Over 100 people, the public and from research, gathered for an Open Space workshop at Aintree.
The question for the day was - How can we demonstrate the benefit of involving the public in research?
Each word conjures up many different perceptions and understandings - HOW, WE, DEMONSTRATE, BENEFITS, INVOLVING, the PUBLIC and in RESEARCH?
Let me invite you to think differently by changing one word in that question so that it reads... How can we demonstrate the benefits of involving the public in SPORT?
This change in the question immediately makes us want more information, to seek much further clarification, to be far more precise?
We would probably begin by asking which sport. So what is the CONTEXT?
We might ask whether it personal fitness or part of the team. So PURPOSE is important. Are we part of a team (from cleaning the boots to playing on the field), watching (home or at game), helping (local team or Games events), personal fitness (in general, following illness or accident, loose weight). Ewe need to be far clearer in defining the PURPOSE
How many goals am I expected to score? Am I coaching or driving the coach? Am I helping organise TASK
I blog as an individual, I may be part of a team when I am working with researchers, I am part of an organisation in my work.
DEMONSTRATE THE BENEFIT
You cannot measure someone's benefit of taking part in football training if you take them to a badminton game. Yes, there might be a benefit of involving them in sport but it can only be measured against by definition of what they choose to do and how effective it has been. You cannot measure the benefit of watching the game against the physical taking part.
- Place the involvement in CONTEXT (in terms of the organisation, the research, the people)
- Define the PURPOSE
- Make the TASK specific and produce an EXPLICIT AGREEMENT
- Assess the BENEFIT to the research, the researchers and the public
Only then can you effectively ASSESS the value and benefit (research, researchers, public)
1. Football or badminton; is it active involvement or active engagement
2. Am I a supporter, am I playing, refereeing or managing?
3. What is is expected from me and of the others involved? time, costs, commitment
4. Am I fitter? Have I enjoyed taking part? Has my team won? Are we celebrating?

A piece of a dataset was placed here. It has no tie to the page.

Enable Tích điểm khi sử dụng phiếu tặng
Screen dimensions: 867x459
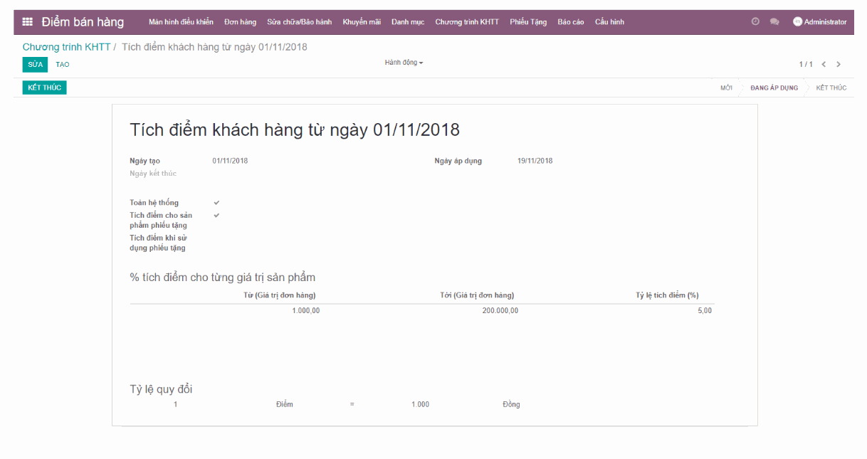(x=216, y=238)
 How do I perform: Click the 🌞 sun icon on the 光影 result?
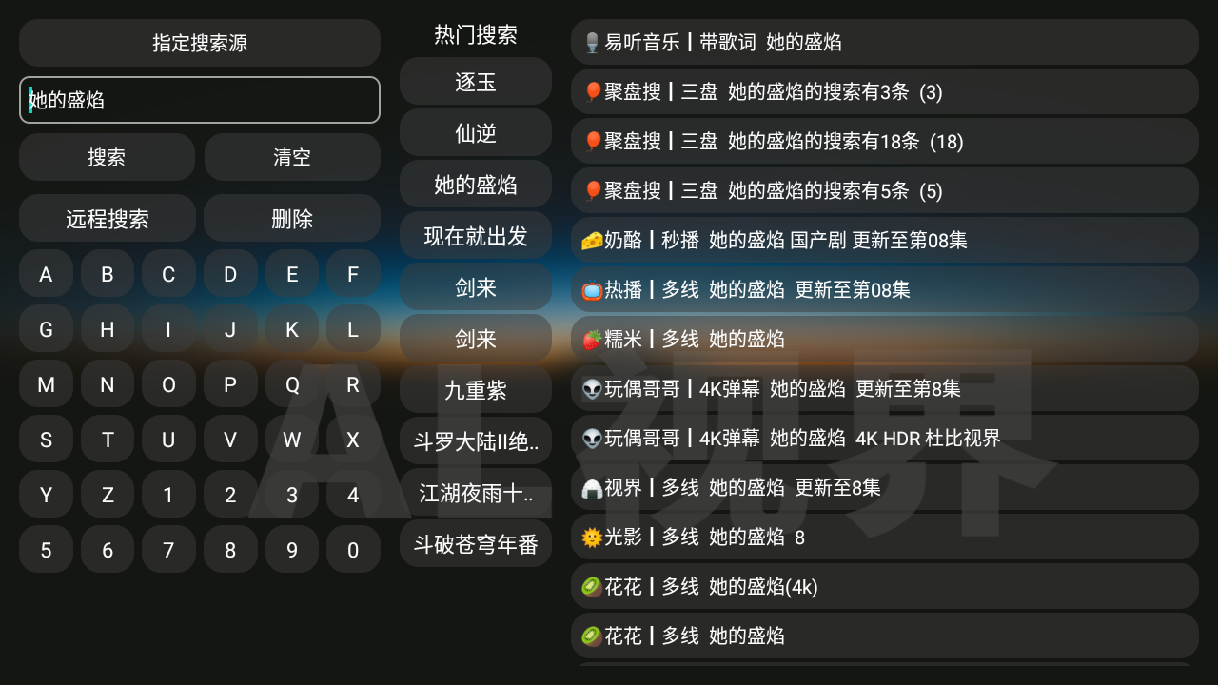pos(593,538)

And in all of sport we begin by giving people choices about what the individual wants to do?
Let's, at least be clear about the game, the rules we should abide by and opportunities that we have to contribute and take part in a way that best suits research and our needs. Let us work together to offer a broad range of opportunities to suit the needs of research and those who get involved.
It is also really important to remember those whose voices are least heard and communities who are unrepresented.